## GOAL OF THE EXERCISE:
Collect every line in the entries below that contains the word "Task".

## DATA IN THIS EXERCISE:
Start

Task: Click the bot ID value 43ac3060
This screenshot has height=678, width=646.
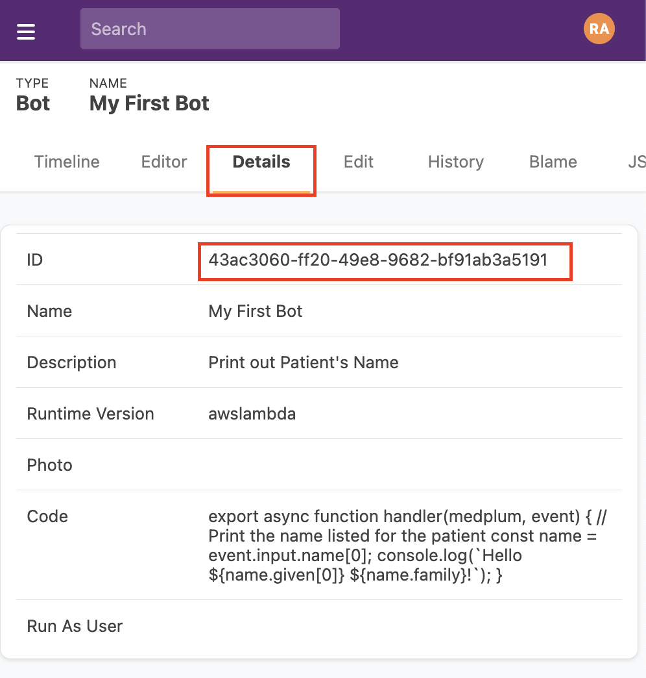Action: [x=378, y=260]
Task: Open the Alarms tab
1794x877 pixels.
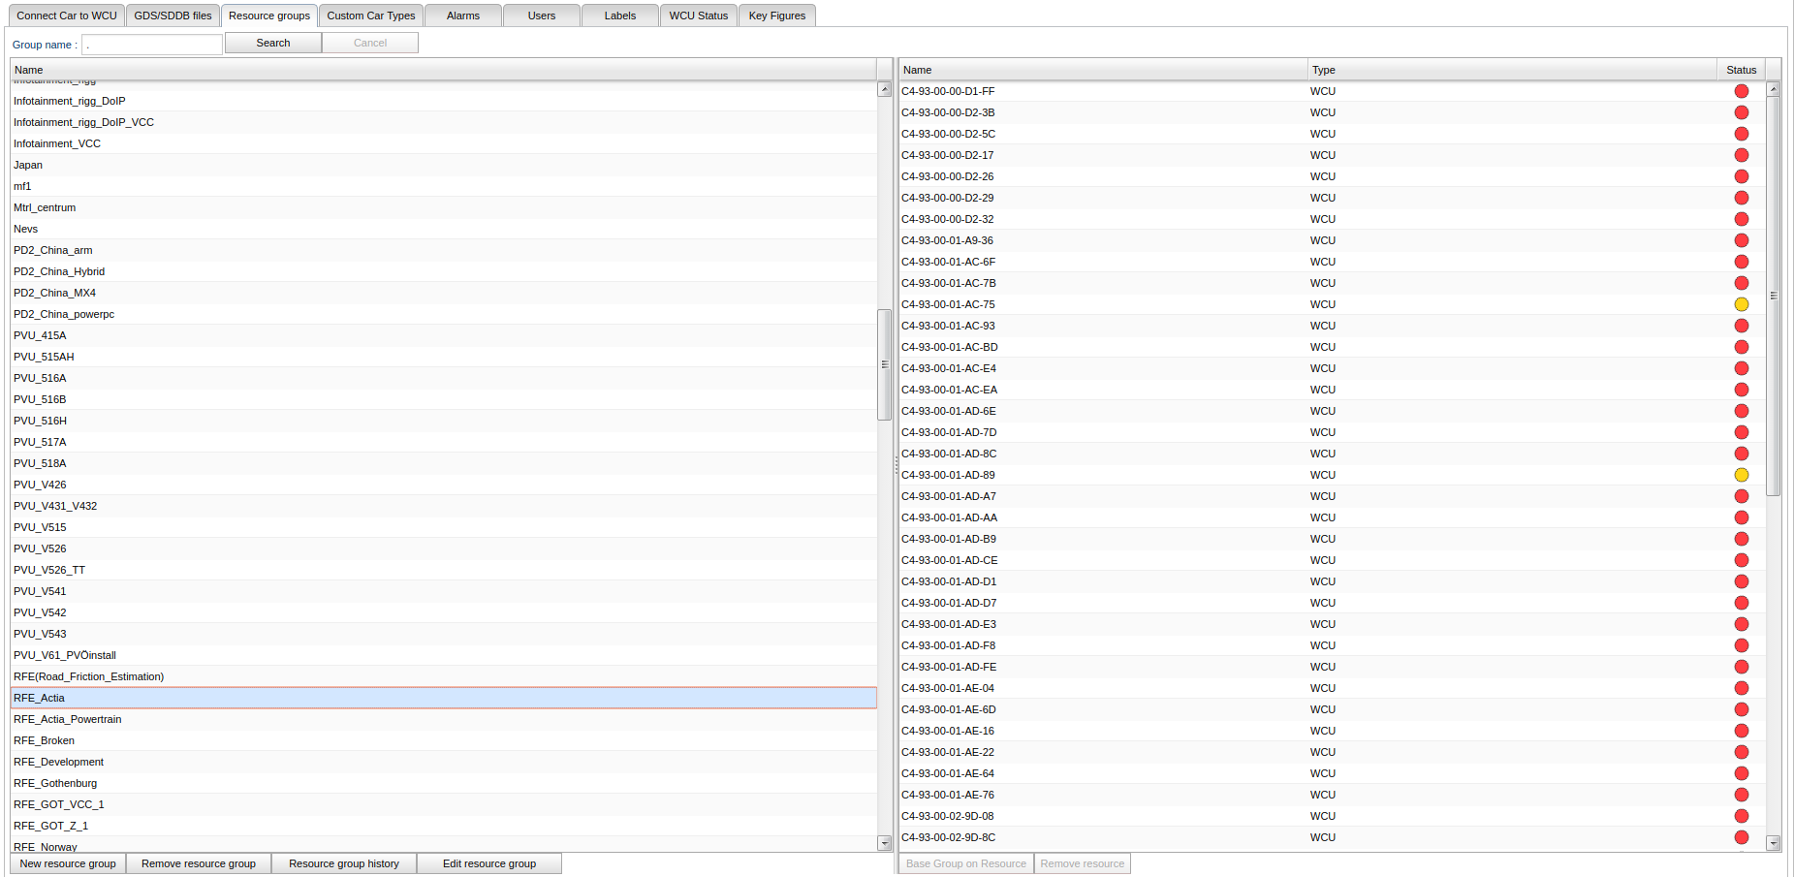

End

## ANSWER FOR THIS EXERCISE:
Task: Click the bot ID value 43ac3060
Task: Open the Alarms tab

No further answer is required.